_Task instructions_. Would you repeat exactly the part of the listing below that runs from the line containing "Company (1148, 72)" down to the line containing "[Als Link teilen] (476, 1906)", inclusive, and nothing else?

_Extracted information_.
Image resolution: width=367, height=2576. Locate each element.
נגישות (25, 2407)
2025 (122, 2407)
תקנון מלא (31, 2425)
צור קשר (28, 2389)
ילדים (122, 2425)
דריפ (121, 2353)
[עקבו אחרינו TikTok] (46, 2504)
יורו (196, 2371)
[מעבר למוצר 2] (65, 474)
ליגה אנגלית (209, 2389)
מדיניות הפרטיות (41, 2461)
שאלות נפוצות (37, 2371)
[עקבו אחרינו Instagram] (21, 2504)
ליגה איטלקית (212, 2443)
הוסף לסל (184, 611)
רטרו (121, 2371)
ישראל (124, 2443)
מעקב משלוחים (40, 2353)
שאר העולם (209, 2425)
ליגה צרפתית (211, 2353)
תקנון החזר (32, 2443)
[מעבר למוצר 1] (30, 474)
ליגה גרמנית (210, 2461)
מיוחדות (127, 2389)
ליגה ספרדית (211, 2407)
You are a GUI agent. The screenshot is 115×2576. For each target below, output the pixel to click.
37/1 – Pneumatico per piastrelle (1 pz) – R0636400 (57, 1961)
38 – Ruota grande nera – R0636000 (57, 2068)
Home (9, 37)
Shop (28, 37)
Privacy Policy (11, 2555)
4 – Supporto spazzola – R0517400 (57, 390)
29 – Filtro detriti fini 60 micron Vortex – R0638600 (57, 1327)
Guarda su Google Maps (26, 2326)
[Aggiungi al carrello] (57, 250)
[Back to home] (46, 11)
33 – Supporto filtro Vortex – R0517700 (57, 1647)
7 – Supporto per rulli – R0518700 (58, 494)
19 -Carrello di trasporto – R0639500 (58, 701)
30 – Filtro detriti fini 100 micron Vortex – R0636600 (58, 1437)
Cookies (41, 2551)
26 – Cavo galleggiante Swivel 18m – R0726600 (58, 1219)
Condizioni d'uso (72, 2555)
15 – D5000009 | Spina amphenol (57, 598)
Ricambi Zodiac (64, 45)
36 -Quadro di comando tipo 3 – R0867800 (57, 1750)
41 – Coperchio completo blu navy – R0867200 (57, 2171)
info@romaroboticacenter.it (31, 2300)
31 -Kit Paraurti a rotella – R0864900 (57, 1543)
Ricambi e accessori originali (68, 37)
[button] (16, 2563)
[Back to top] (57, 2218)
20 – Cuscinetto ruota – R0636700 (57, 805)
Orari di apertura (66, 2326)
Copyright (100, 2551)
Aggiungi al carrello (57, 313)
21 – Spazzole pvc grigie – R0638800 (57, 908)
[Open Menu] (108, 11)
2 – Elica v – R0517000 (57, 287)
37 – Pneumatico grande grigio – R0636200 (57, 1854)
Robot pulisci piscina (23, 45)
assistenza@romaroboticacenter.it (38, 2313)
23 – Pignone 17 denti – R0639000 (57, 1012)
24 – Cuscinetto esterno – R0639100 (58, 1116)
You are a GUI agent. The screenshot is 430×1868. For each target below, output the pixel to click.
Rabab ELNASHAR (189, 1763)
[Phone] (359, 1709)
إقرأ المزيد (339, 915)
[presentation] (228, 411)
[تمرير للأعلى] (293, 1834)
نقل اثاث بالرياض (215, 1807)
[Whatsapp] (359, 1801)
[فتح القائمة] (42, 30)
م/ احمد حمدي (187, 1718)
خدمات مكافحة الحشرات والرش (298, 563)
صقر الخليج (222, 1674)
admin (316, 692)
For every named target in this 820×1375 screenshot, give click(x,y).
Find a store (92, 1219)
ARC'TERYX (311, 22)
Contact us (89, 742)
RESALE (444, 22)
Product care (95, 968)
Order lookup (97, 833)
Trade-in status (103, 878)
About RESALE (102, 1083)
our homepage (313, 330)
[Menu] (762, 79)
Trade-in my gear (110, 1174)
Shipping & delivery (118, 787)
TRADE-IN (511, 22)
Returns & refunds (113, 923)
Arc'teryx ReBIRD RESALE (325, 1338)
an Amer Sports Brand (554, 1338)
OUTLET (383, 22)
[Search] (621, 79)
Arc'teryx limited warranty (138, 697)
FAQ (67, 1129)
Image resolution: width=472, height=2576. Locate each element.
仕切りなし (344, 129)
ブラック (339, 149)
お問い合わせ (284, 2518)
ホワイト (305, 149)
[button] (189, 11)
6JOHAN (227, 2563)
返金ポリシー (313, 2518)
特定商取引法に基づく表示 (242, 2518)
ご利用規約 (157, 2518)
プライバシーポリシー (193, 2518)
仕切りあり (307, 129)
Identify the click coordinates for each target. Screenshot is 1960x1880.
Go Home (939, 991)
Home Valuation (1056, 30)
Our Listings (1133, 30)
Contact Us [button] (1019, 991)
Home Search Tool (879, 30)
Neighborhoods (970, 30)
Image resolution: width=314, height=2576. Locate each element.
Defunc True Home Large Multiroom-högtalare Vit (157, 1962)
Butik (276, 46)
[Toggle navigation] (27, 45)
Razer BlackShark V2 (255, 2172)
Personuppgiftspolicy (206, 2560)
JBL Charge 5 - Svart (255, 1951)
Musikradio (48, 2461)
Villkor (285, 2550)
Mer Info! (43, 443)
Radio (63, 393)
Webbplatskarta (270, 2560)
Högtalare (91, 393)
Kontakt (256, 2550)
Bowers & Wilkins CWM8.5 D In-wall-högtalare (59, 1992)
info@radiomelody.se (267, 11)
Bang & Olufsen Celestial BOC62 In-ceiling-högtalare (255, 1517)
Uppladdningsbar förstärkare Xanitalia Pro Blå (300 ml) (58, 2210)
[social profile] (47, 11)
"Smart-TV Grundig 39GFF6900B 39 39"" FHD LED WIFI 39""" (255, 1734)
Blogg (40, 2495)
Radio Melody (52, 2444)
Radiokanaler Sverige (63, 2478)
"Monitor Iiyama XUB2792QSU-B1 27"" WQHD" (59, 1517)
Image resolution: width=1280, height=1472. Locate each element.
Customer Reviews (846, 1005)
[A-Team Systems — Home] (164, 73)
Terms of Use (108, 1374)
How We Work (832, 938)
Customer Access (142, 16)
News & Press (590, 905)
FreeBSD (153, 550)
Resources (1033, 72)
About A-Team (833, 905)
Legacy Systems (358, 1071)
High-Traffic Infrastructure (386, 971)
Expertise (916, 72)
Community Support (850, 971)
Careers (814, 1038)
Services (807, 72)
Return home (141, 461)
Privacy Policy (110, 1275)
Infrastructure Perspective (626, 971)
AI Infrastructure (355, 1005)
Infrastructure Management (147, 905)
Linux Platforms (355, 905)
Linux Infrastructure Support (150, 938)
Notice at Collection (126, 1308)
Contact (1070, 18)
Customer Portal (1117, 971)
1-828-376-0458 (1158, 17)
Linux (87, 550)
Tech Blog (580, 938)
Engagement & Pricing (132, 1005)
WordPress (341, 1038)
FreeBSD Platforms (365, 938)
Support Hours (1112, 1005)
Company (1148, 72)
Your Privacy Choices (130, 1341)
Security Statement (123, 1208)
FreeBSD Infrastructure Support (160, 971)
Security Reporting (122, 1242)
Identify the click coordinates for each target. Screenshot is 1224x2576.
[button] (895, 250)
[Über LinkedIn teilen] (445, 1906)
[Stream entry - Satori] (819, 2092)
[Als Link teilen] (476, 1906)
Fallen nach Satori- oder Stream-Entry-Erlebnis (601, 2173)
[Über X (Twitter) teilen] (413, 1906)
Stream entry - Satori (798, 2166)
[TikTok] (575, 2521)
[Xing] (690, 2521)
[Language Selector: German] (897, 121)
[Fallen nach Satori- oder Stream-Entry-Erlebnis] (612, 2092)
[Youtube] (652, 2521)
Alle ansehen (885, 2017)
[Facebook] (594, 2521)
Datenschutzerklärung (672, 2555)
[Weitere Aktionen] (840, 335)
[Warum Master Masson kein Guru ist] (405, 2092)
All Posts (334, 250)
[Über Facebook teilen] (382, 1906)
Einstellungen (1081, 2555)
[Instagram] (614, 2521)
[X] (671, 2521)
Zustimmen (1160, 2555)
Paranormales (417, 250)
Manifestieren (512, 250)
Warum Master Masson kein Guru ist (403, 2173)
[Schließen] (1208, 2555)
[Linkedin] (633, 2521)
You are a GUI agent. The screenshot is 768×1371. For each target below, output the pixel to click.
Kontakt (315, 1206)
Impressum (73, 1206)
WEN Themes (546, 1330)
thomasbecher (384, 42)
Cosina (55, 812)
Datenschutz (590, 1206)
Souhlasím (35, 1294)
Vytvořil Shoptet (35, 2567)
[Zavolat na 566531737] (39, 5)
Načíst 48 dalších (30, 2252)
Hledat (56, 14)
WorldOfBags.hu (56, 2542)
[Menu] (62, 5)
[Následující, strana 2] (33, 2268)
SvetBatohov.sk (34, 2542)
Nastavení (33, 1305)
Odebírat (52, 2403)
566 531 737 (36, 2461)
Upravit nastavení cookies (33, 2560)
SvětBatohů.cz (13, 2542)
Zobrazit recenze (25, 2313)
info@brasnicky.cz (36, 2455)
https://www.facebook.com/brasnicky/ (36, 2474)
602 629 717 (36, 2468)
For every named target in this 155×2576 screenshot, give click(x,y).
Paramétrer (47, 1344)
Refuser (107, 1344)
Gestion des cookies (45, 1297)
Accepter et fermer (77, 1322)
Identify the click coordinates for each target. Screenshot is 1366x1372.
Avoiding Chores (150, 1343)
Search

_Answer space_.
Company (1148, 72)
Your Privacy Choices (130, 1341)
Security Statement (123, 1208)
FreeBSD Infrastructure Support (160, 971)
Security Reporting (122, 1242)
Identify the click coordinates for each target. Screenshot is 1224x2576.
[button] (895, 250)
[Über LinkedIn teilen] (445, 1906)
[Stream entry - Satori] (819, 2092)
[Als Link teilen] (476, 1906)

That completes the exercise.